Nach der Klärung, wer ihre Betreuungsperson/en sein wird/werden, gibt es einen zweiten Verfahrensschritt: Der Promotionsausschuss der Fakultät muss Sie als Doktorand*in noch offiziell annehmen. Welche Unterlagen Sie für den Antrag auf Annahme als Doktorand*in einreichen müssen, ergibt sich aus § 6 RPO [OP2] und der für Sie relevanten Promotionsordnung.
Unabhängig davon, ob Sie zur freien Promotion oder in einem Promotionsstudiengang als Doktorand*in angenommen sind, schreiben Sie sich im dritten Schritt im Studierendensekretariat an der Universität ein. Das Formular, mit dem Sie die Einschreibung zur Promotion beantragen, bekommen Sie auf Anfrage vom Studierendensekretariat.

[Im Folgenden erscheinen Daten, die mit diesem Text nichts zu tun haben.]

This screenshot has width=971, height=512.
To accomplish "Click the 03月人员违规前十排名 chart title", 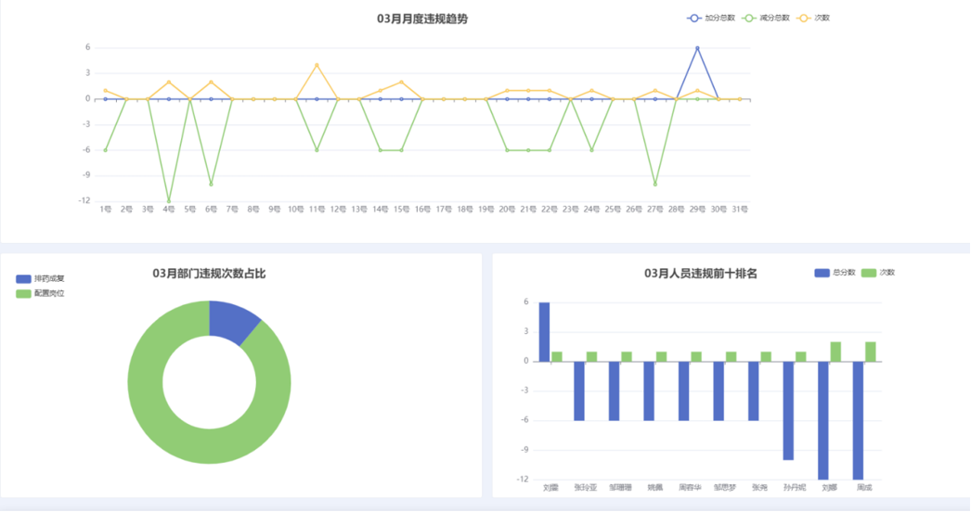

Die Verläufe im Anschluss hängen überwiegend davon ab, in welchem Fachbereich Sie Ihre Promotion absolvieren, wie Sie sie finanzieren und welche individuellen Vereinbarungen Sie mit Ihrer/Ihren Betreuungsperson/en treffen. Werden Sie eine Stelle als wissenschaftliche*r Mitarbeiter*in antreten, einen Nebenjob annehmen oder die Zeit vollständig für Ihre Promotion verwenden können, weil Sie ein Stipendium oder eigene Rücklagen haben? Verfügen Sie bereits über ein bestehendes Netzwerk oder müssen Sie sich noch gute Kontakte aufbauen? Planen Sie, an einem Promotionsprogramm teilzunehmen?